Hanau war kein Einzelfall!

Gestern gingen wir auf die Straße, um den Ermordeten, Überlebenden und Hinterbliebenen des rechtsterroristischen Anschlags von Hanau zu gedenken. Dieser kostete zehn Menschen das Leben. Neun Menschen wurden aus rassistischen Gründen ermordet. (/1)
Sie wurden von einem deutschen Rassisten und Rechtsextremen aus dem Leben gerissen. Die Hinterbliebenen und Angehörigen wurden mit dem Rassismus der deutschen Behörden und der deutschen Gesellschaft konfrontiert, mit ihrer Ignoranz und Feindseligkeit. (/2)
Sie müssen auf sich selbst gestellt als Hauptzeug*innen des Geschehens um Erinnerung, Aufklärung und Gerechtigkeit kämpfen, während sie sich nicht mehr sicher fühlen können in einer Gesellschaft, in der so etwas passieren kann und die es großteils einfach so hinnimmt. (/3)
Das Attentat ereignete sich nicht in einem luftleeren Raum, es war auch kein Einzelfall, sondern die Zuspitzung einer Normalität und einer mörderischen Ideologie, die tief und fest in der bürgerlich-kapitalistischen Gesellschaft verankert ist. (/4)
Eine mörderische Ideologie, die auf den gesellschaftlichen Strukturen der Abwertung und Ausgrenzung aufbaut. (/5)
Eine mörderische Ideologie, die sich vor allem in Deutschland und Österreich auch immer gegen Jüdinnen und Juden richtet und die als traditionsreich gepflegter und historisch gewachsener Antisemitismus in Auschwitz im weltgeschichtlichem Maß kulminierte. (/6)
Es ist diese Lebensrealität eines Großteils Jüdinnen und Juden, die nicht nur von Antisemitismus betroffen sind, sondern die durch ihr Aussehen, durch ihre Nachnamen und ihre Biographien tagtäglich mit einem Alltagsrassismus konfrontiert werden. (/7)
Genau diese Lebensrealität wurde von einer Rednerin bei der gestrigen Gedenkdemonstration zu Hanau in Wien verharmlost und negiert. (/8)
Ihre Rede von der vermeintlichen „Privilegiertheit“ von Jüdinnen und Juden macht den omnipräsenten Alltagsrassismus und Antisemitismus unsichtbar, mit denen sich so viele auf zermürbende Art und Weise herumschlagen müssen. (/9)

^^^^^^^^^^^^^^^^

* [Aufgaben]
1. Wofür müssen die Hinterbliebenen laut dem Text zu Hanau auf sich selbst gestellt kämpfen? Nenne alle genannten Ziele.
2. Beantworte anhand des Textes zu Hanau:
(a) Wie viele Menschen kostete der Anschlag das Leben?
(b) In welcher Stadt fand die gestrige Gedenkdemonstration statt, bei der eine Rednerin sprach?
(c) Worauf baut die mörderische Ideologie auf?
3. Gib einen Abschnitt aus dem Text zu Hanau wörtlich wieder. Setze bei den Worten „Eine mörderische Ideologie, die auf“ ein und ende nach „konfrontiert werden. (/7)“.

(Einträge zur Position von Elementen)
^^^^^^^^^^^^^^^^

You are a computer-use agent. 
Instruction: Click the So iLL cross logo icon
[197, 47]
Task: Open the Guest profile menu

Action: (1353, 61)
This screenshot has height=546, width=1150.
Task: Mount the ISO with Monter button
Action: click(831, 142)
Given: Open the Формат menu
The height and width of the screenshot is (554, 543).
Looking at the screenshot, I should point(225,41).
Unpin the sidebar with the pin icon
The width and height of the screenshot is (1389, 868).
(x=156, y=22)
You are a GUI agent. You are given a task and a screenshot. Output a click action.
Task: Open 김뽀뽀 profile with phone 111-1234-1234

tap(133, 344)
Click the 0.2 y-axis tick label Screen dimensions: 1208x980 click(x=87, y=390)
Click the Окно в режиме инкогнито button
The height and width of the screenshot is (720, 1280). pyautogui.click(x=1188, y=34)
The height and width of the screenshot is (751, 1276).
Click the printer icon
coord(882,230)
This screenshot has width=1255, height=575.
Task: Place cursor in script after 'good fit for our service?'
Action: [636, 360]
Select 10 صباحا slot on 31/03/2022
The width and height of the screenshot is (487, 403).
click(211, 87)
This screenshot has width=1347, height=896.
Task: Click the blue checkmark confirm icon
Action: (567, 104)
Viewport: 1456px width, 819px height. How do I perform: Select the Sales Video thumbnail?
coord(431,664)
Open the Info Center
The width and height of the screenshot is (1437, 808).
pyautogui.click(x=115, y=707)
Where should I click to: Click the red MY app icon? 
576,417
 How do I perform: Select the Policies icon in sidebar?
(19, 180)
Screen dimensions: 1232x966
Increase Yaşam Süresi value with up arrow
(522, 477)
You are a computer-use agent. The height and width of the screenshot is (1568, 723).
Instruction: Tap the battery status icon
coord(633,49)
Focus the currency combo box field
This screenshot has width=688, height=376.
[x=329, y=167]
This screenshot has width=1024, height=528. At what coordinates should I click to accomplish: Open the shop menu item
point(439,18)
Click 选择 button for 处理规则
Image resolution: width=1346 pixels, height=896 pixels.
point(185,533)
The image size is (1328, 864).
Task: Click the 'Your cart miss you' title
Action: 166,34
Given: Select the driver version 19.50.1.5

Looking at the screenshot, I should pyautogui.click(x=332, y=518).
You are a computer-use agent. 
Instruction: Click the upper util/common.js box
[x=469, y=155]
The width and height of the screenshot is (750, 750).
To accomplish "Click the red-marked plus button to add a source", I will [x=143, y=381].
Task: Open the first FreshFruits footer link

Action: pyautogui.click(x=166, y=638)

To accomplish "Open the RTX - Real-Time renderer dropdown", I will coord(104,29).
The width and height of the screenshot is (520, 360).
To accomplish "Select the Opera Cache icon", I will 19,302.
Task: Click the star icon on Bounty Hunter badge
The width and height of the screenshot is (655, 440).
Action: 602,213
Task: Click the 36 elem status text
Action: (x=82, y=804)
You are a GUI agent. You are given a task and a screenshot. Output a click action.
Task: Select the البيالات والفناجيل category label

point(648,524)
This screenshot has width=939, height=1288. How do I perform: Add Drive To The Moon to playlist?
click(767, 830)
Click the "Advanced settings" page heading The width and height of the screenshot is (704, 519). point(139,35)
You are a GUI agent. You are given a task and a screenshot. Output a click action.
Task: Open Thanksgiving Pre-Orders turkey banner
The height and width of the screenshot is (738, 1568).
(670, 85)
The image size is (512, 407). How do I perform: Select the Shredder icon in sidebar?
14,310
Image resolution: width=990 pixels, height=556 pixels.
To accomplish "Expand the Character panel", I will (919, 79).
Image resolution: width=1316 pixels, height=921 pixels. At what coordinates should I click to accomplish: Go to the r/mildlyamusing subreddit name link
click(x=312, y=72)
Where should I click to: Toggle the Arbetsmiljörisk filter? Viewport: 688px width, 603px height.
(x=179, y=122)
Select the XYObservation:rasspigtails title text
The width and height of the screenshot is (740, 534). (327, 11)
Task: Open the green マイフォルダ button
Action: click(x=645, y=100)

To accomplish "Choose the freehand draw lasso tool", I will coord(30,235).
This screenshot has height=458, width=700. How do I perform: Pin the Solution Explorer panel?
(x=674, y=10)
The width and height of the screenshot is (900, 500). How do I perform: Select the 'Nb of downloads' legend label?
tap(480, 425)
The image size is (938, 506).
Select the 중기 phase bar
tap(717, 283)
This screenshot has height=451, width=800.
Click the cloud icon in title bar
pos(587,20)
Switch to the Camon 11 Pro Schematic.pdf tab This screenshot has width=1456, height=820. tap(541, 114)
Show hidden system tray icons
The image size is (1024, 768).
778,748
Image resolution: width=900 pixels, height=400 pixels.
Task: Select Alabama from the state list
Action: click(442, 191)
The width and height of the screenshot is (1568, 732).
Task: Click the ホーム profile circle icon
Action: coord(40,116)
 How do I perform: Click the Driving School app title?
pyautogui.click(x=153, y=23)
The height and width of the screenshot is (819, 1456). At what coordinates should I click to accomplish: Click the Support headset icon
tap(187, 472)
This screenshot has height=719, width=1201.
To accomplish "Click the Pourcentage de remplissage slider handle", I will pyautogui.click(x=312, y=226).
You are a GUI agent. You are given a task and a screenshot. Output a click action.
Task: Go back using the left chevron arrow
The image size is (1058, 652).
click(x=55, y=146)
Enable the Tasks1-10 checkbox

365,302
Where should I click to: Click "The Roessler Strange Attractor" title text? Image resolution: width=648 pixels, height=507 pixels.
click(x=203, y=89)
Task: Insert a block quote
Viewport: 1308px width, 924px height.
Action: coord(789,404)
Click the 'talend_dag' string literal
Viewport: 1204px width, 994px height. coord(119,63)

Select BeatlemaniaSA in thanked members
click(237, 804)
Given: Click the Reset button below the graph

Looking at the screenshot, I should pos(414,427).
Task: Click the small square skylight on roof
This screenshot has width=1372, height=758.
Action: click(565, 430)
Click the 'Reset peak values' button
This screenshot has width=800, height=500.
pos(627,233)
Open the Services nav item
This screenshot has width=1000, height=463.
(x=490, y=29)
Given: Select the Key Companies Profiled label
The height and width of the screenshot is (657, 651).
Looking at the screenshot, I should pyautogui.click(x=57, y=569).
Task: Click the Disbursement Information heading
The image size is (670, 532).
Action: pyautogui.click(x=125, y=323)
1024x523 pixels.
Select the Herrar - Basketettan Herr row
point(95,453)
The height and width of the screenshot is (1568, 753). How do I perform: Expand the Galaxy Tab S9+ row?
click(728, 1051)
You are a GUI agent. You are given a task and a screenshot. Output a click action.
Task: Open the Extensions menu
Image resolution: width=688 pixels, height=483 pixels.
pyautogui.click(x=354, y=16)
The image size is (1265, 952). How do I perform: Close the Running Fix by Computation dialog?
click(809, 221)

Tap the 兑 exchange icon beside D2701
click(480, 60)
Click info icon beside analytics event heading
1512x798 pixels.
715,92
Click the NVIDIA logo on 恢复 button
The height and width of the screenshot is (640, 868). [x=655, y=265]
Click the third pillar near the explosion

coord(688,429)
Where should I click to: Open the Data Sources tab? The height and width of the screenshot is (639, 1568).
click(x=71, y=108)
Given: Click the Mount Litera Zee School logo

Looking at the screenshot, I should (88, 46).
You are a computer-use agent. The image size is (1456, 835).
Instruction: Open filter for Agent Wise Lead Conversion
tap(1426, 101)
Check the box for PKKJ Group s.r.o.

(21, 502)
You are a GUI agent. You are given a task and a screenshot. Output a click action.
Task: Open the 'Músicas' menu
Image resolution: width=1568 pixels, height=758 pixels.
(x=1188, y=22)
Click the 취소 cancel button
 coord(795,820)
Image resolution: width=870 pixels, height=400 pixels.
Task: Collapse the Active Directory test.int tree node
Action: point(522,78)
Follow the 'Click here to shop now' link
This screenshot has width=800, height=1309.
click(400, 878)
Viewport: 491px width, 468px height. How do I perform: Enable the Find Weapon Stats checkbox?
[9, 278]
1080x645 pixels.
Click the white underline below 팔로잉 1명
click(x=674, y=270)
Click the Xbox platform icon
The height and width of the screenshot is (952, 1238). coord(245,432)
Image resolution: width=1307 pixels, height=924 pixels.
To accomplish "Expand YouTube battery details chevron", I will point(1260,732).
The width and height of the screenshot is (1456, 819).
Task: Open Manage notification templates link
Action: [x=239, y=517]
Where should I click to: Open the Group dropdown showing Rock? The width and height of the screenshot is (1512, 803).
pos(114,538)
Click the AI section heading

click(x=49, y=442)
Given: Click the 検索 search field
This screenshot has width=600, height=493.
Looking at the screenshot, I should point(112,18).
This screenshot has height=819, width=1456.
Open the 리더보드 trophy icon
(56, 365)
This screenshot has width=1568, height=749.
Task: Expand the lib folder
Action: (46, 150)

^^^^^^^^^^^^^^^^

* [Lösungen]
1. Erinnerung, Aufklärung, Gerechtigkeit

2.
(a) Zehn Menschen.
(b) In Wien.
(c) Auf den gesellschaftlichen Strukturen der Abwertung und Ausgrenzung.

3.
Eine mörderische Ideologie, die auf den gesellschaftlichen Strukturen der Abwertung und Ausgrenzung aufbaut. (/5)
Eine mörderische Ideologie, die sich vor allem in Deutschland und Österreich auch immer gegen Jüdinnen und Juden richtet und die als traditionsreich gepflegter und historisch gewachsener Antisemitismus in Auschwitz im weltgeschichtlichem Maß kulminierte. (/6)
Es ist diese Lebensrealität eines Großteils Jüdinnen und Juden, die nicht nur von Antisemitismus betroffen sind, sondern die durch ihr Aussehen, durch ihre Nachnamen und ihre Biographien tagtäglich mit einem Alltagsrassismus konfrontiert werden. (/7)